* [TASK INSTRUCTIONS]
From the records below, print only the part that opens with the line containing "Click the 浏览器 globe icon" and closes with the line containing "The image size is (793, 552)."; omit the pictures.

(Beginning of SOURCE MATERIAL)

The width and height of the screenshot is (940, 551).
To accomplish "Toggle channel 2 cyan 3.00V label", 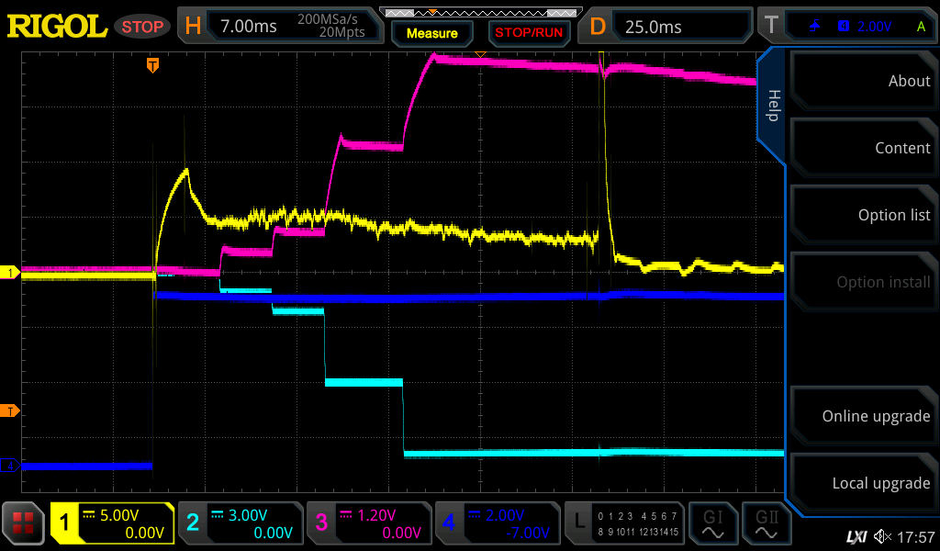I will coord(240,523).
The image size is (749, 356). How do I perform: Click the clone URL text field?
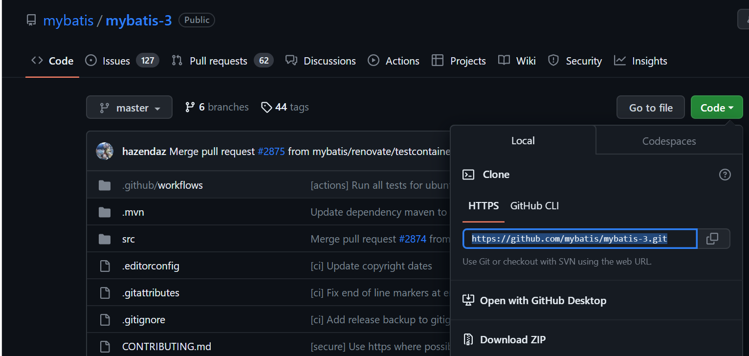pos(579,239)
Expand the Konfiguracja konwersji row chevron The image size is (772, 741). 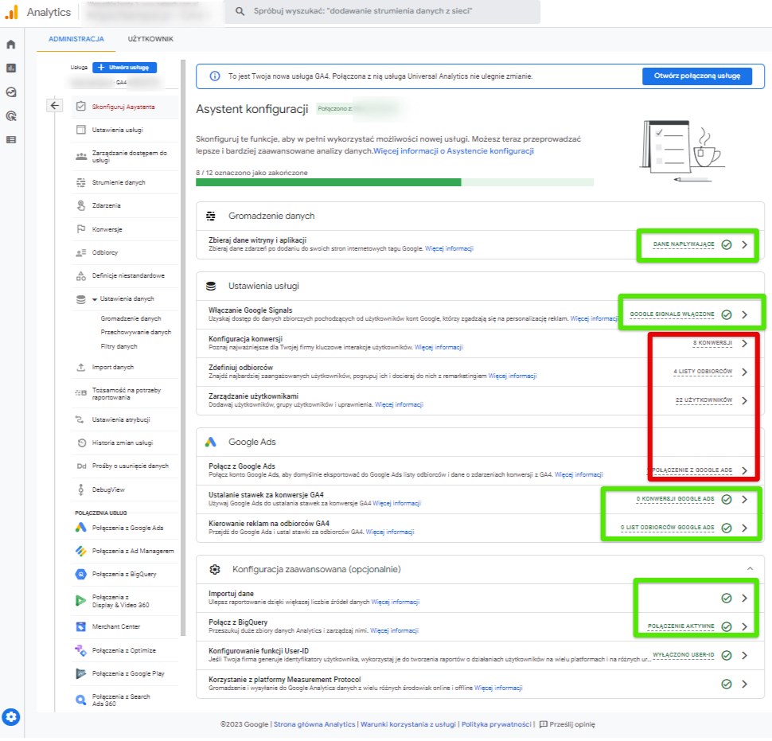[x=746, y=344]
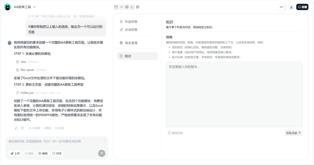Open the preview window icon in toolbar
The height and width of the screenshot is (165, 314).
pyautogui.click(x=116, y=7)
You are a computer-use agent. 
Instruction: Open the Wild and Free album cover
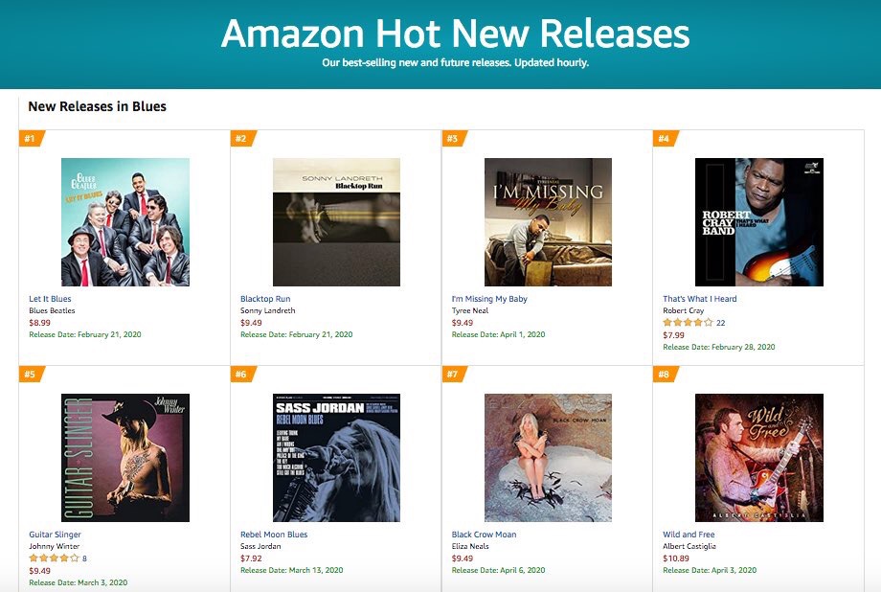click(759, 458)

(End of SOURCE MATERIAL)
(Beginning of SOURCE MATERIAL)

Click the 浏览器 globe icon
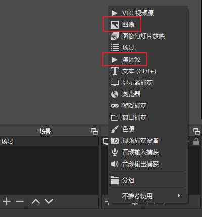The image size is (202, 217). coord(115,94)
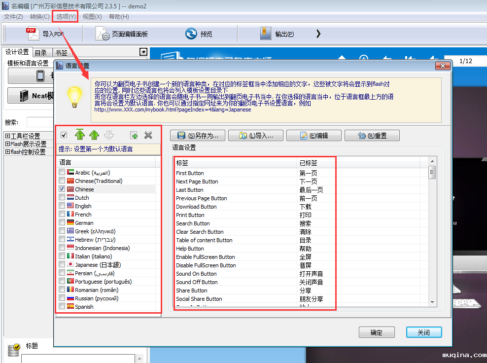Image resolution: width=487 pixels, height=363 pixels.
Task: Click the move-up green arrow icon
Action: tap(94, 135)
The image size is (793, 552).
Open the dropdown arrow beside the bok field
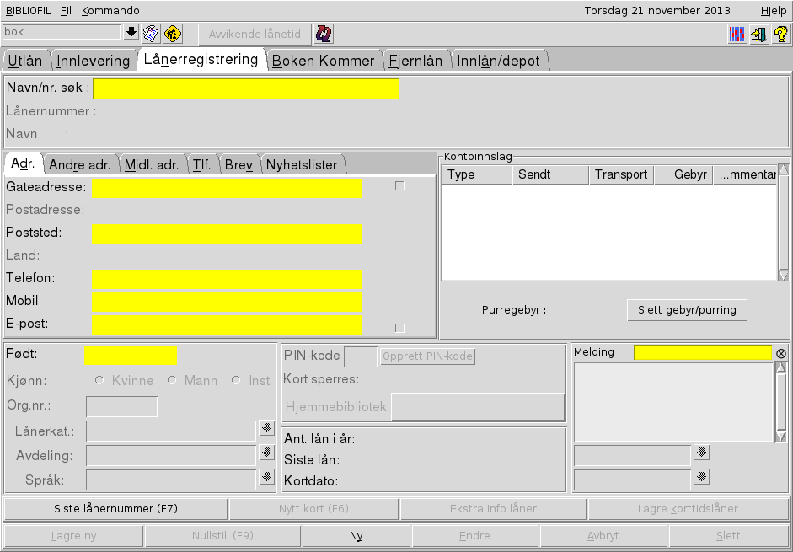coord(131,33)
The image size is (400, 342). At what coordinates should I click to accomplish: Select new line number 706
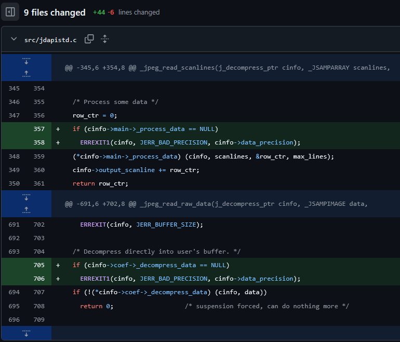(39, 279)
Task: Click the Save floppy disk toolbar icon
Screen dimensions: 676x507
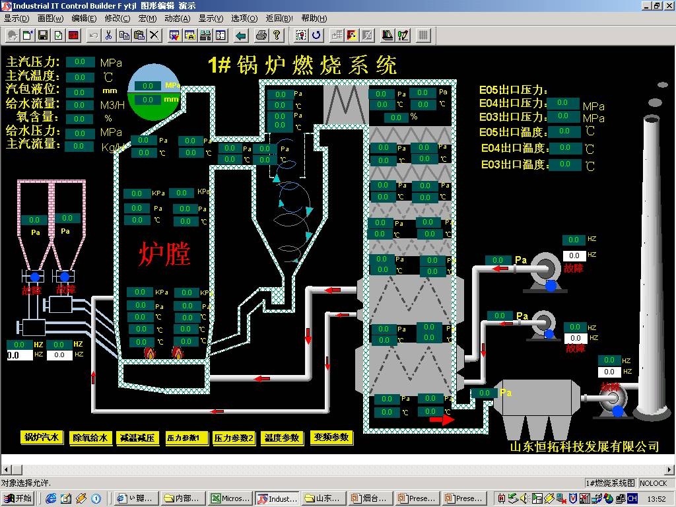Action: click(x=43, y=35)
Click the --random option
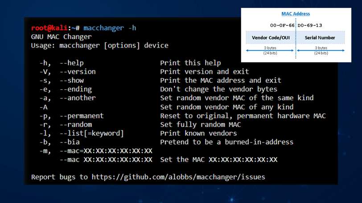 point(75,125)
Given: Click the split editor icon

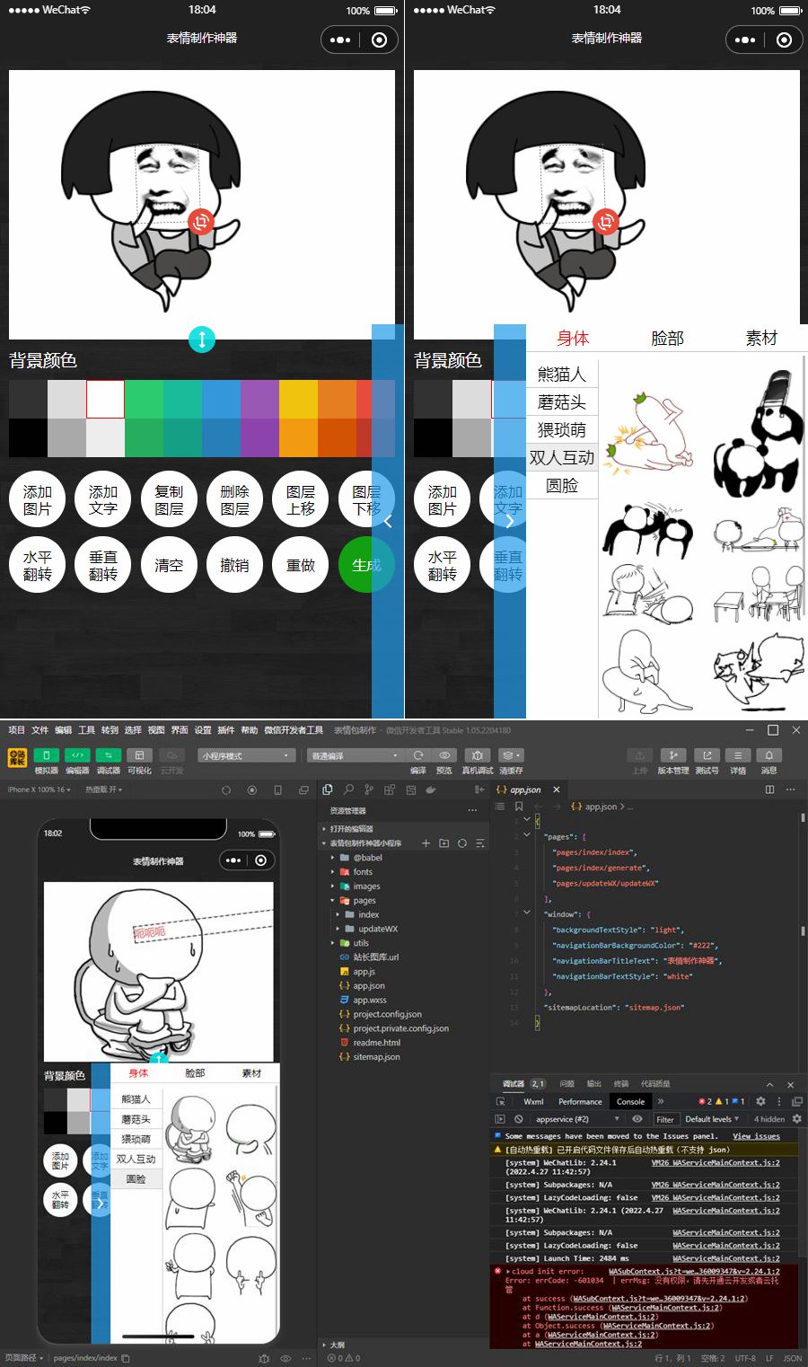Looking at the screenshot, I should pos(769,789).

(End of SOURCE MATERIAL)

* [FINISHED EXERCISE]
Click the 浏览器 globe icon
The image size is (202, 217). coord(115,94)
Image resolution: width=487 pixels, height=363 pixels.
Task: Click the move-up green arrow icon
Action: tap(94, 135)
The image size is (793, 552).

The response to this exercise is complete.